[Goal] Convert the records below into a Markdown table with two columns, Row and Line. Give each non-blank line its own numbered row, and leave out blank lines.
::::
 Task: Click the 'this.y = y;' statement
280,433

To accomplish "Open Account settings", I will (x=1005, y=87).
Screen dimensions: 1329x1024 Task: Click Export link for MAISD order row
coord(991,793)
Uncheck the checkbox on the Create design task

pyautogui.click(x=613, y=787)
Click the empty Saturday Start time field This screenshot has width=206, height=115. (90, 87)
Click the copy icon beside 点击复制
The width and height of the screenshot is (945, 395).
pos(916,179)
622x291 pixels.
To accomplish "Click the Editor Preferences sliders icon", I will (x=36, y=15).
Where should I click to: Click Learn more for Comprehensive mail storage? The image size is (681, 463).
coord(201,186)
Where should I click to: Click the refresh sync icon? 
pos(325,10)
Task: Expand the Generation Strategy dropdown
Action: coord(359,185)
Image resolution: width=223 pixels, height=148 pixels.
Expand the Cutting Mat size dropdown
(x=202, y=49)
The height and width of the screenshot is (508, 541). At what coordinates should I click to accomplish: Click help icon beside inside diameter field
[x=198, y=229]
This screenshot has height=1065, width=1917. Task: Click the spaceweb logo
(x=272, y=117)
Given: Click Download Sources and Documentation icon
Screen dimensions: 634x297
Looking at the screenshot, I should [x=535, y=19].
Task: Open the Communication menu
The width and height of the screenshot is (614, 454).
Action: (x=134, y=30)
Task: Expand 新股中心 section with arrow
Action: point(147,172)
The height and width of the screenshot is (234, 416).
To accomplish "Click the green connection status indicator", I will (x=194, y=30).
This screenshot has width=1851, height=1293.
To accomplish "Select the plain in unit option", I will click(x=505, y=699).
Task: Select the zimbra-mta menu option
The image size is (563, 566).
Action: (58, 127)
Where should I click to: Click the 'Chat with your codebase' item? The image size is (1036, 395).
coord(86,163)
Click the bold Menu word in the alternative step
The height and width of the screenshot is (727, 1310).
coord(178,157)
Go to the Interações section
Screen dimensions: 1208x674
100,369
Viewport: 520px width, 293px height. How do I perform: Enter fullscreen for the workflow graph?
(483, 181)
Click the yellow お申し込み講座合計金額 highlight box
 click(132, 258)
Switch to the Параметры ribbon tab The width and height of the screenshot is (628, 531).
::::
[Answer to the problem]
| Row | Line |
|---|---|
| 1 |  Task: Click the 'this.y = y;' statement |
| 2 | 280,433 |
| 3 | To accomplish "Open Account settings", I will (x=1005, y=87). |
| 4 | Screen dimensions: 1329x1024 Task: Click Export link for MAISD order row |
| 5 | coord(991,793) |
| 6 | Uncheck the checkbox on the Create design task |
| 7 | pyautogui.click(x=613, y=787) |
| 8 | Click the empty Saturday Start time field This screenshot has width=206, height=115. (90, 87) |
| 9 | Click the copy icon beside 点击复制 |
| 10 | The width and height of the screenshot is (945, 395). |
| 11 | pos(916,179) |
| 12 | 622x291 pixels. |
| 13 | To accomplish "Click the Editor Preferences sliders icon", I will (x=36, y=15). |
| 14 | Where should I click to: Click Learn more for Comprehensive mail storage? The image size is (681, 463). |
| 15 | coord(201,186) |
| 16 | Where should I click to: Click the refresh sync icon?  |
| 17 | pos(325,10) |
| 18 | Task: Expand the Generation Strategy dropdown |
| 19 | Action: coord(359,185) |
| 20 | Image resolution: width=223 pixels, height=148 pixels. |
| 21 | Expand the Cutting Mat size dropdown |
| 22 | (x=202, y=49) |
| 23 | The height and width of the screenshot is (508, 541). At what coordinates should I click to accomplish: Click help icon beside inside diameter field |
| 24 | [x=198, y=229] |
| 25 | This screenshot has height=1065, width=1917. Task: Click the spaceweb logo |
| 26 | (x=272, y=117) |
| 27 | Given: Click Download Sources and Documentation icon |
| 28 | Screen dimensions: 634x297 |
| 29 | Looking at the screenshot, I should [x=535, y=19]. |
| 30 | Task: Open the Communication menu |
| 31 | The width and height of the screenshot is (614, 454). |
| 32 | Action: (x=134, y=30) |
| 33 | Task: Expand 新股中心 section with arrow |
| 34 | Action: point(147,172) |
| 35 | The height and width of the screenshot is (234, 416). |
| 36 | To accomplish "Click the green connection status indicator", I will (x=194, y=30). |
| 37 | This screenshot has width=1851, height=1293. |
| 38 | To accomplish "Select the plain in unit option", I will click(x=505, y=699). |
| 39 | Task: Select the zimbra-mta menu option |
| 40 | The image size is (563, 566). |
| 41 | Action: (58, 127) |
| 42 | Where should I click to: Click the 'Chat with your codebase' item? The image size is (1036, 395). |
| 43 | coord(86,163) |
| 44 | Click the bold Menu word in the alternative step |
| 45 | The height and width of the screenshot is (727, 1310). |
| 46 | coord(178,157) |
| 47 | Go to the Interações section |
| 48 | Screen dimensions: 1208x674 |
| 49 | 100,369 |
| 50 | Viewport: 520px width, 293px height. How do I perform: Enter fullscreen for the workflow graph? |
| 51 | (483, 181) |
| 52 | Click the yellow お申し込み講座合計金額 highlight box |
| 53 |  click(132, 258) |
| 54 | Switch to the Параметры ribbon tab The width and height of the screenshot is (628, 531). |